Maqdir juga menilai bahwa dakwaan baru tersebut terkesan memperpanjang proses hukum terhadap kliennya, yang sebelumnya telah bebas bersyarat. Ia berpendapat bahwa jika unsur gratifikasi dan TPPU memang telah ada sebelumnya, maka semestinya seluruhnya digabung dan dituntut dalam persidangan sebelumnya.

“Tapi, ternyata kebijakan KPK membuat perkara terpisah antara perkara suap dan gratifikasi dengan perkara korupsi dan sekarang malah dibuat lagi perkara gratifikasi dan TPPU,” tuturnya.

Karena itu, ia meminta kejelasan terhadap penyusunan perkara tersebut dan berharap proses hukum berjalan untuk mencapai kebenaran serta kepastian, bukan ketidakadilan.

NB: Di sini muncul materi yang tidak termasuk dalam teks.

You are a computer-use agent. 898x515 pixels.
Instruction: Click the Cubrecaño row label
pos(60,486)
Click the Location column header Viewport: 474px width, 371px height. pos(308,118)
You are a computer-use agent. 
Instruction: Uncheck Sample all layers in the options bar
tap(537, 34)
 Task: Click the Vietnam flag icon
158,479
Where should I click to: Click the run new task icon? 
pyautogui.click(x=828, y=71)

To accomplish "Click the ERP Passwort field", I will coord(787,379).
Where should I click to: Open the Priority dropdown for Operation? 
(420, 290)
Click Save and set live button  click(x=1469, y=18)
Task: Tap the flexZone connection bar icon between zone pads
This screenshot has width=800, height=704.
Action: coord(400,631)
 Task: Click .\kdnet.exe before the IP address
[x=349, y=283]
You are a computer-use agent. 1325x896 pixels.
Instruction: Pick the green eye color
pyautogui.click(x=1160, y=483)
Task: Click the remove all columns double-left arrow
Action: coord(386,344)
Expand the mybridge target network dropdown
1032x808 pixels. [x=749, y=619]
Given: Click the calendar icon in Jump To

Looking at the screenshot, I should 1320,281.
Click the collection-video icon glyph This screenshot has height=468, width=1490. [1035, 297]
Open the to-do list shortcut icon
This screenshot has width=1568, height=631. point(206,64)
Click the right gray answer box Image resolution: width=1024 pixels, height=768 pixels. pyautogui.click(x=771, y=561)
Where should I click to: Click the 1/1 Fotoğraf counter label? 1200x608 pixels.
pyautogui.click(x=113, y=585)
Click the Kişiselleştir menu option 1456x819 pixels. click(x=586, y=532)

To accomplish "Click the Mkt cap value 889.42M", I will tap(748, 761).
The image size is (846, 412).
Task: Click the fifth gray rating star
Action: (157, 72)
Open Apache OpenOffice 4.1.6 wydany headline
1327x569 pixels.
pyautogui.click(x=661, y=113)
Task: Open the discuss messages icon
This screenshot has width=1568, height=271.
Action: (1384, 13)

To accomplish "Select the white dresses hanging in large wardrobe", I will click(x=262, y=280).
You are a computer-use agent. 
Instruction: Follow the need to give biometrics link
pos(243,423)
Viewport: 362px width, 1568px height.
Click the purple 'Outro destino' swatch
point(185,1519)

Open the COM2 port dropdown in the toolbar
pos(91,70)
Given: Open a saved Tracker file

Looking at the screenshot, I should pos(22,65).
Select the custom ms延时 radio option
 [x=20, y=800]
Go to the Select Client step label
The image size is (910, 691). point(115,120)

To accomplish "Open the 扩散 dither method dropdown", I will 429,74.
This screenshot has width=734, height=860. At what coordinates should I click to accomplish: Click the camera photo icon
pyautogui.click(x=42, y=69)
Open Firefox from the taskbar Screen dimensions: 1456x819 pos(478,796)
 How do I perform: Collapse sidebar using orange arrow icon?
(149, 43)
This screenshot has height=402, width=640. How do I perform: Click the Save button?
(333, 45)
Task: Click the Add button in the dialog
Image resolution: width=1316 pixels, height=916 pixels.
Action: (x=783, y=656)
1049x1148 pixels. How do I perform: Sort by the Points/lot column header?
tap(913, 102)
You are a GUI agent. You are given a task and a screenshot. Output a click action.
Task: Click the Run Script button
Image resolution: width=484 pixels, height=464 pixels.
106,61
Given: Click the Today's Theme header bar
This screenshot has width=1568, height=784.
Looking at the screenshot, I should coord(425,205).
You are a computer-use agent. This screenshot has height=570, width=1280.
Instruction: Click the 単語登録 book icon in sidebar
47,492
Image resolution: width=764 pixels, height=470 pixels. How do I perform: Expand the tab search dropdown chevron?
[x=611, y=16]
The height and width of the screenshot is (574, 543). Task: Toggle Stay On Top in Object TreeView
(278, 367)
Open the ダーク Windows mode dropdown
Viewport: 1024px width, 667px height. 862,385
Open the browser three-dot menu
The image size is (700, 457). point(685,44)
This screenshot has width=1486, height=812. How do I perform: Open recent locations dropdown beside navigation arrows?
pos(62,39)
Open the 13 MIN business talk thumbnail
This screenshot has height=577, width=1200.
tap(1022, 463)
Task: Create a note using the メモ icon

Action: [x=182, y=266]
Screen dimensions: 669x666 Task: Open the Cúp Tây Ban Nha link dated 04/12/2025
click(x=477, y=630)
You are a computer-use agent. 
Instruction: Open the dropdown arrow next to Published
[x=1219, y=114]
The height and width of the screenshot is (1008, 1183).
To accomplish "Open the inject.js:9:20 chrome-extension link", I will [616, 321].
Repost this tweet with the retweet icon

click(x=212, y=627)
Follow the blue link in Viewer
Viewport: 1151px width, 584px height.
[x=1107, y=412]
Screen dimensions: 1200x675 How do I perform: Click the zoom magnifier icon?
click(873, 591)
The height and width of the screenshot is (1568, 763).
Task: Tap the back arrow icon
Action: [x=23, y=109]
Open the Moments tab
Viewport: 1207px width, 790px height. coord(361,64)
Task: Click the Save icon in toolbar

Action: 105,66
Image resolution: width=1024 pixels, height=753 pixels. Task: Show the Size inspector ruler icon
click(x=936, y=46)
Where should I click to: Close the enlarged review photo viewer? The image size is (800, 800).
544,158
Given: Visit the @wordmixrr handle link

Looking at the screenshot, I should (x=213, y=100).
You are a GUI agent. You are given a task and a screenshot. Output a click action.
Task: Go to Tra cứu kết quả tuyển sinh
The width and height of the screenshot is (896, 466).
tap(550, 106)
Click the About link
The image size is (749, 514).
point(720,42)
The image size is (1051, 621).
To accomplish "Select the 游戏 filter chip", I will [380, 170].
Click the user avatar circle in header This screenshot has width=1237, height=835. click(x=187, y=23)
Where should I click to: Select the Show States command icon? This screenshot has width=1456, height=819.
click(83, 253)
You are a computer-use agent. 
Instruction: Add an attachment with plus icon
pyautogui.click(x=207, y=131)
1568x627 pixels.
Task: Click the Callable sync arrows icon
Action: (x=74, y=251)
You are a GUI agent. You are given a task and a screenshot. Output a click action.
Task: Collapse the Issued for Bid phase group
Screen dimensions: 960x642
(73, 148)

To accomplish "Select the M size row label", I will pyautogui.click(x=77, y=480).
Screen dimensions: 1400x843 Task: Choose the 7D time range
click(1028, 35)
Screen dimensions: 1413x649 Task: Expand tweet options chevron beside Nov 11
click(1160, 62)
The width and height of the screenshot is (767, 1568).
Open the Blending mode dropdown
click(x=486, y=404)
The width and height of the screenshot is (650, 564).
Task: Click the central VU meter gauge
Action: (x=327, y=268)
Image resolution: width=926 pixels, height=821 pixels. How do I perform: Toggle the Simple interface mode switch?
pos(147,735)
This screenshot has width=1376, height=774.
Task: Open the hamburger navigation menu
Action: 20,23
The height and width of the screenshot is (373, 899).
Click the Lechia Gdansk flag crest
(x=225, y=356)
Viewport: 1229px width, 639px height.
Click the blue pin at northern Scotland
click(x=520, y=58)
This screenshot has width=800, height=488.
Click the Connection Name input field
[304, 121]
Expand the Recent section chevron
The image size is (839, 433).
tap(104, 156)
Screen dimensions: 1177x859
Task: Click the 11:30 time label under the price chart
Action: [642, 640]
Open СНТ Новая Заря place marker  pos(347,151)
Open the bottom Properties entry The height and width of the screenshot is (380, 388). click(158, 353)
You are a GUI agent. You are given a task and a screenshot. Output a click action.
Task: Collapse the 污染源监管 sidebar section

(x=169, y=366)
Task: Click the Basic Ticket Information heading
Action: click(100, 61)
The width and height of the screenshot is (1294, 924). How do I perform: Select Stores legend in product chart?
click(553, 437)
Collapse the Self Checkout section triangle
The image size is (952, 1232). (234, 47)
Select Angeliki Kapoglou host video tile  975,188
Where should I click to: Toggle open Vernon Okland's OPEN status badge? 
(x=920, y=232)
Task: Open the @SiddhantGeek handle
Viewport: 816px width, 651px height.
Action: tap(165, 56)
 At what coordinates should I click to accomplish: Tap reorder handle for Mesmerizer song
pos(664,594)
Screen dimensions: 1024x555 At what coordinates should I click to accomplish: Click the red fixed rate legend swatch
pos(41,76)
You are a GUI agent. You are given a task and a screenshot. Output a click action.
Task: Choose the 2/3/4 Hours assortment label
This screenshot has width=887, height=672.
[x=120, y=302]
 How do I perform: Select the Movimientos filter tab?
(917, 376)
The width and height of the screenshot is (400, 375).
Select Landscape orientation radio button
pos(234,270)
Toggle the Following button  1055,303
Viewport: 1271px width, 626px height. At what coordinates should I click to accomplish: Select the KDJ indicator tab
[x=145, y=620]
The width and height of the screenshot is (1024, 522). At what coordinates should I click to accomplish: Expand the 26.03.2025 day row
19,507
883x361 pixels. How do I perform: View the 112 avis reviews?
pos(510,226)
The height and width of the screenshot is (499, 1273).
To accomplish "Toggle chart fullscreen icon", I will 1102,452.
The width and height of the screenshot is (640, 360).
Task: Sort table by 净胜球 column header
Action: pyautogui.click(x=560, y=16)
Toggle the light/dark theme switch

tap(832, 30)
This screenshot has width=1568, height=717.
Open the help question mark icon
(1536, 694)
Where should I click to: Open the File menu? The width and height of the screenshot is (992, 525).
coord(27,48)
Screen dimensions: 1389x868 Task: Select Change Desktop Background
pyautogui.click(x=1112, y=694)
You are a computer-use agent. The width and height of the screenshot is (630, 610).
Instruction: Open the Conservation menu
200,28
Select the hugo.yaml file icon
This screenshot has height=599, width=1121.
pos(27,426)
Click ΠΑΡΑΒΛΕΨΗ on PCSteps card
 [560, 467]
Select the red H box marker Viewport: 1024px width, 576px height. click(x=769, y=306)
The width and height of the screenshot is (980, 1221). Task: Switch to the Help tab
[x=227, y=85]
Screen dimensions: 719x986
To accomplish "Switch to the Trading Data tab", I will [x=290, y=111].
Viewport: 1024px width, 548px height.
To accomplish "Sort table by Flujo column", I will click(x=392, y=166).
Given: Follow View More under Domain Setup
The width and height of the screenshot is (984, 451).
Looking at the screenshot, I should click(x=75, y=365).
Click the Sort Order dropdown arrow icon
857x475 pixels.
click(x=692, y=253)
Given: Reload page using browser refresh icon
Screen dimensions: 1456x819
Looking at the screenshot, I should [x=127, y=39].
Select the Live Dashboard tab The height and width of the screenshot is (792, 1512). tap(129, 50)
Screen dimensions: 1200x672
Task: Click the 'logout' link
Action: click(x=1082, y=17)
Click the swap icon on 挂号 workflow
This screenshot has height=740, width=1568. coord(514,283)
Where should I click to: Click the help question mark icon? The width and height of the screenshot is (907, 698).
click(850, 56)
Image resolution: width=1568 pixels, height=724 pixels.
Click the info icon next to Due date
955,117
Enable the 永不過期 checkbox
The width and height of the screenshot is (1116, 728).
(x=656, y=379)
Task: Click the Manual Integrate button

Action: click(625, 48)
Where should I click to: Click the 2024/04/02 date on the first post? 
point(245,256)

Baca Juga: Eks Sekretaris MA Ajukan Eksepsi Atas Dakwaan Gratifikasi dan TPPU

Selain gratifikasi Rp137,16 miliar, Nurhadi juga didakwa melakukan TPPU dengan nilai total Rp308,1 miliar, terdiri atas Rp307,26 miliar dan 50 ribu dolar AS atau sekitar Rp835 juta dengan asumsi kurs Rp16.700 per dolar AS. Jaksa memaparkan bahwa upaya pencucian uang dilakukan dengan menempatkan dana pada rekening orang lain, membiayai pembelian tanah dan bangunan, serta melakukan pembelian kendaraan.

Atas dakwaan itu, Nurhadi diancam pidana sebagaimana diatur dalam Pasal 12B junto Pasal 18 UU No. 31 Tahun 1999 tentang Pemberantasan Tindak Pidana Korupsi yang telah diubah dengan UU No. 20 Tahun 2001, serta Pasal 3 UU No. 8 Tahun 2010 tentang Pencegahan dan Pemberantasan TPPU jo. Pasal 65 ayat (1) ke-1 KUHP.

Sebelumnya, pada 10 Maret 2021, Pengadilan Tipikor Jakarta menjatuhkan vonis 6 tahun penjara kepada Nurhadi dan denda Rp500 juta subsider 3 bulan. Majelis hakim menyatakan bahwa ia terbukti menerima suap Rp35,73 miliar dan gratifikasi Rp13,79 miliar. KPK kemudian mengeksekusinya ke Lapas Kelas I Sukamiskin di Bandung, Jawa Barat, pada 7 Januari 2022. Setelah memperoleh bebas bersyarat, Nurhadi kembali ditahan oleh KPK pada 29 Juni 2025 terkait perkara terbaru tersebut.